Feature Search stage showing multi-vector semantic search with fusion

The Feature Search stage is the primary search stage for retrieval pipelines. It performs vector similarity search across one or more embedding features, supporting single-modal, multimodal, and hybrid search patterns. Results from multiple searches are fused using configurable strategies (RRF, DBSF, weighted, max, or learned).

Stage Category: FILTER (Retrieves documents)Transformation: 0 documents → N documents (retrieves from collection based on vector similarity)

When to Use

Use Case	Description
Semantic search	Find documents similar in meaning to a query
Image search	Search by image embeddings
Video search	Search by video frame embeddings
Multimodal search	Combine text + image + video in one query
Hybrid search	Fuse results from multiple embedding types
Decompose/recompose	Group results by parent document
Faceted search	Get result counts by field values

When NOT to Use

Scenario	Recommended Alternative
Exact field matching	`attribute_filter`
Full-text keyword search	Combine with text features
No embeddings in collection	`attribute_filter`
Post-search filtering only	Use after `feature_search`

Core Concepts

Feature URIs

Feature URIs identify which embedding index to search.

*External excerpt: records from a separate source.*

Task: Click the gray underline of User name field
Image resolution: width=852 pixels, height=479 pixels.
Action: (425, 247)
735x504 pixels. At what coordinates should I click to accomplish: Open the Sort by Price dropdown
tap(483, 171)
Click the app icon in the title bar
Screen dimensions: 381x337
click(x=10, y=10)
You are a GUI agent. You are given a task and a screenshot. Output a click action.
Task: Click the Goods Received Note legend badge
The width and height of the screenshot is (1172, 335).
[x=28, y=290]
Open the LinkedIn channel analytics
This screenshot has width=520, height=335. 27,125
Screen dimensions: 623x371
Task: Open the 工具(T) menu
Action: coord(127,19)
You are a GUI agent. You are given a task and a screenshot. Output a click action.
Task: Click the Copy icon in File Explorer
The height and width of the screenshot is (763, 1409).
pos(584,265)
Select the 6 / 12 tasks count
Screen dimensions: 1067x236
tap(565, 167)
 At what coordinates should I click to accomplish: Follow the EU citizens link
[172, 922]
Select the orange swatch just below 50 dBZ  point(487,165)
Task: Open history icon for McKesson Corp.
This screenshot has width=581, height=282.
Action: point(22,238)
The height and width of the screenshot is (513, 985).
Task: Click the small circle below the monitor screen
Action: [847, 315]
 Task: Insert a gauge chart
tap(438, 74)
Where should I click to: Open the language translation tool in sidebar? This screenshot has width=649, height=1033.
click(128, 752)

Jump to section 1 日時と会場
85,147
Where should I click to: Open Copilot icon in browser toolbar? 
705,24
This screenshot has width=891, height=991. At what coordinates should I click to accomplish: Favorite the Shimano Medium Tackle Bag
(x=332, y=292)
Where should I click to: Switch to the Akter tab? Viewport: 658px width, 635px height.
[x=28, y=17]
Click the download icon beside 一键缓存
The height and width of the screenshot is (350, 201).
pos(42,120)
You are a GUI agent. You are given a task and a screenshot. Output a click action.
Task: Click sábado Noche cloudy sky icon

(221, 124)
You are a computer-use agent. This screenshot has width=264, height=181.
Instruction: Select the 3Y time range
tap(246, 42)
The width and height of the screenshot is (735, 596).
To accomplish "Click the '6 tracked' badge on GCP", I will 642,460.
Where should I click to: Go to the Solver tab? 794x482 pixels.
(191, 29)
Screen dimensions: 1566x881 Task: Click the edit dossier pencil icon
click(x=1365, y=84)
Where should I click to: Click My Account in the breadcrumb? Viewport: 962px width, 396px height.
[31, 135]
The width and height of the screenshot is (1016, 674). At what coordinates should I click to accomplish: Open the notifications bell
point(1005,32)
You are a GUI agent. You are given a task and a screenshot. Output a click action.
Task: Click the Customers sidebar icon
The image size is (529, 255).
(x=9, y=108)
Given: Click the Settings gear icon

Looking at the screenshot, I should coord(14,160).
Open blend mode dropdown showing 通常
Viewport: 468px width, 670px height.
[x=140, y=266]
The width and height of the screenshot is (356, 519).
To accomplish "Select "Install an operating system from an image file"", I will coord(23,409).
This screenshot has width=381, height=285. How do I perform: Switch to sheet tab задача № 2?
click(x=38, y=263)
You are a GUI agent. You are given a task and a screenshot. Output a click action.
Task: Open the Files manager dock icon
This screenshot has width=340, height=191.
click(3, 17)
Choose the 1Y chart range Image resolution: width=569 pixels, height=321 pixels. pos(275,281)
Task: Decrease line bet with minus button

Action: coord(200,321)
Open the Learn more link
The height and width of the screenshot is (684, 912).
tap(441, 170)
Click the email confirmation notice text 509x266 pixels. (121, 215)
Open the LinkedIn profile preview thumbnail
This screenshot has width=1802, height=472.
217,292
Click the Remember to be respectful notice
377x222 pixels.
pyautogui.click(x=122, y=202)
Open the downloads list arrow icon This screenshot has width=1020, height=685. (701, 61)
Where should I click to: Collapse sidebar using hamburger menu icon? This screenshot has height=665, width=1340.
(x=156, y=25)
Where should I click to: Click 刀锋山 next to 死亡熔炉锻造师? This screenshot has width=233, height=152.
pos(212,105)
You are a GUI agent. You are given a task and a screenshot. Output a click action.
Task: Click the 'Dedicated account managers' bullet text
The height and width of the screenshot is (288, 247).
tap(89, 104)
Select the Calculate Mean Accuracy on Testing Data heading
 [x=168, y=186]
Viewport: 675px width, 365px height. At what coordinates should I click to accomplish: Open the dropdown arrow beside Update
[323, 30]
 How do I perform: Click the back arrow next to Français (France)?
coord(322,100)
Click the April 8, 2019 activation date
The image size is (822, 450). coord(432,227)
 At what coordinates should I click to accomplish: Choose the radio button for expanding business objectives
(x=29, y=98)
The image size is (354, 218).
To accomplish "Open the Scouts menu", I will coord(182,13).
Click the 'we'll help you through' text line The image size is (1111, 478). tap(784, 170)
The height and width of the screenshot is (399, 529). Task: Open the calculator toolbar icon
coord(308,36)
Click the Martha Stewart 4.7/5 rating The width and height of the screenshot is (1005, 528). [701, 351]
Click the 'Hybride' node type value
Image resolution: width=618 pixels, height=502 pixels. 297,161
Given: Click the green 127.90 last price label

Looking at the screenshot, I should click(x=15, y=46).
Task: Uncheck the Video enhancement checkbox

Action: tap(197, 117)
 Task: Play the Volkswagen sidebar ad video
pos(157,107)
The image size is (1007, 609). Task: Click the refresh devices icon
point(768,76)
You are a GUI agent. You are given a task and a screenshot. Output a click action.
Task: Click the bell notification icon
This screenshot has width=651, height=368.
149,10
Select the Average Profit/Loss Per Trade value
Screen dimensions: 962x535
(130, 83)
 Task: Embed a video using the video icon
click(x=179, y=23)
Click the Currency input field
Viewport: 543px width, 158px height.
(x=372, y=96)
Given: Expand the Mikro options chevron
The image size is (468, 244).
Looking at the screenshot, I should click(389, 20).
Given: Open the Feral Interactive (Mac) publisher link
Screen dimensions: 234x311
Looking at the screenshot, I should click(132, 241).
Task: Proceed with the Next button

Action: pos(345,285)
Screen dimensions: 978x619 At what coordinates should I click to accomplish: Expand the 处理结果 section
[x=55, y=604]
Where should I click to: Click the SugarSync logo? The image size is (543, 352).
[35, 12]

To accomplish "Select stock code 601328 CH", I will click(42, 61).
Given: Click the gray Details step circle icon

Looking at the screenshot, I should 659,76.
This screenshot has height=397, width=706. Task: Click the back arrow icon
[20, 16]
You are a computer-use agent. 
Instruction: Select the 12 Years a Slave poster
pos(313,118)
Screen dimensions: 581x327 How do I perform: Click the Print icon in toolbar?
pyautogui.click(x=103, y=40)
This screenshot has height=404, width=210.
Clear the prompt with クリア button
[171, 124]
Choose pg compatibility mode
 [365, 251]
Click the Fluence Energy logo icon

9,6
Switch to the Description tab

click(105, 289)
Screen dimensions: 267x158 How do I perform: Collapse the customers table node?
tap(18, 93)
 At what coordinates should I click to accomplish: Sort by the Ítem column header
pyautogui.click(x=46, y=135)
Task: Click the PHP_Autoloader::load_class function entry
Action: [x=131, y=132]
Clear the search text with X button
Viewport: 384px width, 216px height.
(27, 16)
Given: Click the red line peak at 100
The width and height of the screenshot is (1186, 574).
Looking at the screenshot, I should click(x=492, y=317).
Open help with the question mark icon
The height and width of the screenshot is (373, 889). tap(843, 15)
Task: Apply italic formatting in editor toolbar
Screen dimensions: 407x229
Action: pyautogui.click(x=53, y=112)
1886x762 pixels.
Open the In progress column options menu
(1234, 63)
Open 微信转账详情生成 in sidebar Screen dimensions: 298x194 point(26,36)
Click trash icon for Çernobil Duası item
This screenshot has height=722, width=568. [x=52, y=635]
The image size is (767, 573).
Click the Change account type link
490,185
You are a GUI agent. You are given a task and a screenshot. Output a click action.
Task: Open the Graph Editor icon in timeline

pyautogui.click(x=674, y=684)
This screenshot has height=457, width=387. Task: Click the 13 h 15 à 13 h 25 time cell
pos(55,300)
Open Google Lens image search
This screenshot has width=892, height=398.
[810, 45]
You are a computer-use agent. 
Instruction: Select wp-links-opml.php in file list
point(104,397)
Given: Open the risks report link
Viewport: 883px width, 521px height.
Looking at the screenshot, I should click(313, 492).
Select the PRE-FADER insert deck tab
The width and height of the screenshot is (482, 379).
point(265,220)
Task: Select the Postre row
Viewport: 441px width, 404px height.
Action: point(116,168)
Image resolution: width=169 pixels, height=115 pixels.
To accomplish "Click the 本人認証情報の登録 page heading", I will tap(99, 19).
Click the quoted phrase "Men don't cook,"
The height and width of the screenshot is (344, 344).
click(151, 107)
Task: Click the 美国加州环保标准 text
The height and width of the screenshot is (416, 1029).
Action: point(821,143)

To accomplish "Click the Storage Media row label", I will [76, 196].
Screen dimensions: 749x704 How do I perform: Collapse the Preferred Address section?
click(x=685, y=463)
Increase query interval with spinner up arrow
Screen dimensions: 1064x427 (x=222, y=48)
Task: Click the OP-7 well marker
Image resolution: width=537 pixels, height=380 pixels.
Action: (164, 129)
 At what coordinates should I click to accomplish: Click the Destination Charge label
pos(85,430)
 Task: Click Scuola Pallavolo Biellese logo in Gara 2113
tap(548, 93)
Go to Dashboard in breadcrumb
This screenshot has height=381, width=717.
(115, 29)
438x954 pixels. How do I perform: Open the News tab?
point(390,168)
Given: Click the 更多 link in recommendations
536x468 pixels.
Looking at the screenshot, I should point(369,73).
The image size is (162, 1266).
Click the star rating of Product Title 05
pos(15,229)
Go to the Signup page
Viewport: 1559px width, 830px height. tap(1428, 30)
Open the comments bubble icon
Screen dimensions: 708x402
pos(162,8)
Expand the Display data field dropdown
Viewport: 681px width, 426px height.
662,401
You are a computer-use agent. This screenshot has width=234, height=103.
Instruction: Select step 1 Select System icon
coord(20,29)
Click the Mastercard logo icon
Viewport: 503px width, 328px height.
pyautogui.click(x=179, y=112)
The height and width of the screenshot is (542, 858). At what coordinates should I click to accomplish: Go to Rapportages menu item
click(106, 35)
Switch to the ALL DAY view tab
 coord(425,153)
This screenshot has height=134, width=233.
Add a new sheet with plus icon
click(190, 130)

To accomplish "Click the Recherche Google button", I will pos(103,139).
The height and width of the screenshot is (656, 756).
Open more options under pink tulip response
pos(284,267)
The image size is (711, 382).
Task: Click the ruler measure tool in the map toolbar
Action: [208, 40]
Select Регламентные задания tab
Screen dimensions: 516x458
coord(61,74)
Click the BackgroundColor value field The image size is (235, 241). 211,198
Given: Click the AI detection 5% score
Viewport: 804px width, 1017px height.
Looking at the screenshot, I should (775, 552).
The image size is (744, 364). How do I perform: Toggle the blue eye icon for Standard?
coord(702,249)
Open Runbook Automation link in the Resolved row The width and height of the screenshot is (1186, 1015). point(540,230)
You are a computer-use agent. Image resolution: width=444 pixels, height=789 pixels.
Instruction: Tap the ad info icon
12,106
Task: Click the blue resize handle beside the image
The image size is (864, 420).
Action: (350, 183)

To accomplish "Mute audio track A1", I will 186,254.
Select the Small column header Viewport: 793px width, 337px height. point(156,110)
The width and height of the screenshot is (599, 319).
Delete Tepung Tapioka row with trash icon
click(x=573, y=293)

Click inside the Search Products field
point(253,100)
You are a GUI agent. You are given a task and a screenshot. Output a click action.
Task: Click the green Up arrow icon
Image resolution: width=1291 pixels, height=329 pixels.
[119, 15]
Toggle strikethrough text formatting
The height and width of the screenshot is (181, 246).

They follow the pattern:

mixpeek://{extractor_name}@{version}/{output_name}

Examples:

mixpeek://multimodal_extractor@v1/vertex_multimodal_embedding - Multimodal text/image embeddings
mixpeek://text_extractor@v1/multilingual_e5_large_instruct_v1 - Text-only embeddings
mixpeek://image_extractor@v1/embedding - Image embeddings
mixpeek://multimodal_extractor@v1/vertex_multimodal_embedding - Video frame embeddings

Fusion Strategies

When searching multiple features, results are combined using fusion:

Strategy	Description	Best For
`rrf`	Reciprocal Rank Fusion	General purpose, balanced results
`dbsf`	Distribution-Based Score Fusion	When scores have different distributions
`weighted`	Weighted combination	When you know relative importance
`max`	Maximum score wins	When any match is sufficient
`learned`	ML-based fusion	Optimized from interaction data

Parameters

Parameter	Type	Default	Description
`searches`	array	Required	Array of search configurations
`final_top_k`	integer	`25`	Total results to return after fusion
`fusion`	string	`rrf`	Fusion strategy for multi-search
`group_by`	object	`null`	Group results by field
`facets`	array	`null`	Fields to compute facet counts

Search Object Parameters

Each item in the searches array supports:

Parameter	Type	Default	Description
`feature_uri`	string	Required	Embedding index to search
`query`	string/object	Required	Query text or embedding
`top_k`	integer	`100`	Candidates per search
`filters`	object	`null`	Pre-filter conditions
`weight`	number	`1.0`	Weight for fusion (weighted strategy)
`query_preprocessing`	object	`null`	Large file decomposition config

Query Input Modes

The query field on each search object accepts either a plain string (shorthand for text mode) or an object with an explicit input_mode:

Mode	`input_mode`	Value	Supported by
Text	`"text"`	Plain text string	All text-capable extractors
Content	`"content"`	Single URL or base64 data URI	All multimodal extractors
Document	`"document"`	Reference to an existing document	All extractors
Vector	`"vector"`	Pre-computed embedding (list of floats)	All extractors
Multi-content	`"multi_content"`	List of URLs and/or text strings	`gemini_multifile_extractor` only

Text — embed a string and search:

{"input_mode": "text", "value": "{{INPUT.query}}"}

Content — fetch a URL and embed it:

{"input_mode": "content", "value": "{{INPUT.image_url}}"}

Vector — use a pre-computed embedding directly (no inference at query time):

{"input_mode": "vector", "value": "{{INPUT.embedding}}"}

Multi-content — embed multiple files together in one API call. Only valid when the feature_uri points to an extractor whose vector index has supports_multi_query=True (currently: gemini_multifile_extractor). Attempting this with any other feature URI returns a 400 error.

{
  "input_mode": "multi_content",
  "values": ["{{INPUT.image_url}}", "{{INPUT.description}}"]
}

Each item in values is auto-detected: URLs (http://, https://, s3://) are fetched and embedded as files; all other strings are embedded as text. All items are passed to the underlying model in one call, producing a single query vector that mirrors how objects were indexed.

Query Preprocessing

When searching with large files (videos, PDFs, long documents) as input, query_preprocessing decomposes the file into chunks using the same extractor pipeline that indexed your data, runs parallel searches for each chunk, and fuses the results. This is ingestion applied to the query — same decomposition and embedding, but vectors are used for search instead of storage.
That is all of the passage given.